David Sedaris's remarkable ability to uncover the hilarious absurdity teeming just below the surface of everyday life is elevated to wilder and more entertaining heights than ever in this new book of stories.
Sedaris proceeds from bizarre conundrums of daily life - the etiquette of having a lozenge fall from your mouth into the lap of a fellow passenger or how to soundproof your windows with LP covers against neurotic songbirds - to the most deeply resonant human truths. Taking in the parasitic worm that once lived in his mother-in-law's leg, an encounter with a dingo and the purchase of a human skeleton, and culminating in a brilliant account of his attempt to quit smoking - in Tokyo - David Sedaris's sixth story collection is a fresh masterpiece of comic writing.

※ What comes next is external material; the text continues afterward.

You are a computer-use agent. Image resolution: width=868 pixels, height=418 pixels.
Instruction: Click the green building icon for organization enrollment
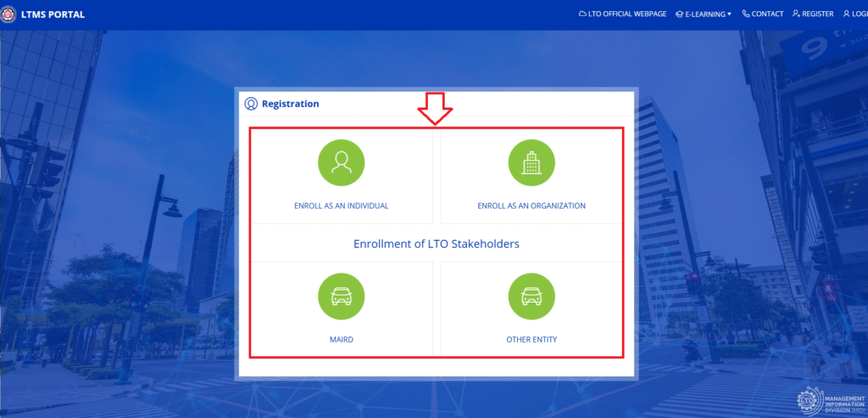[x=531, y=163]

Sedaris, king of the poignantly absurd, triumphs in this sixth essay collection (after 2004's Dress Your Family in Corduroy and Denim). There is less focus here on the Sedaris clan as a whole, though the various members make memorable and often hilarious appearances. In "The Understudy," the Sedaris siblings band together to battle the odious babysitter Mrs. Peacock, while in "Town and Country," Sedaris and sister Amy discuss what their father would be most offended to find on his daughter's coffee-table (hint: The Joy of Sex comes in a distant second). Leaving America behind, Sedaris also regales readers with his experiences around the globe, from sitting in a Parisian doctor's office wearing only his underwear in "In the Waiting Room" to warding off birds in the French countryside with record albums in "Aerial." In the collection's longest essay, "The Smoking Section," Sedaris recounts his three-month stay in Tokyo, where he successfully quits smoking and unsuccessfully attempts to learn Japanese. Sedaris records in "Buddy, Can You Spare a Tie?" his more glaring mistakes in life, but he should be satisfied with the knowledge that this latest endeavor is anything but.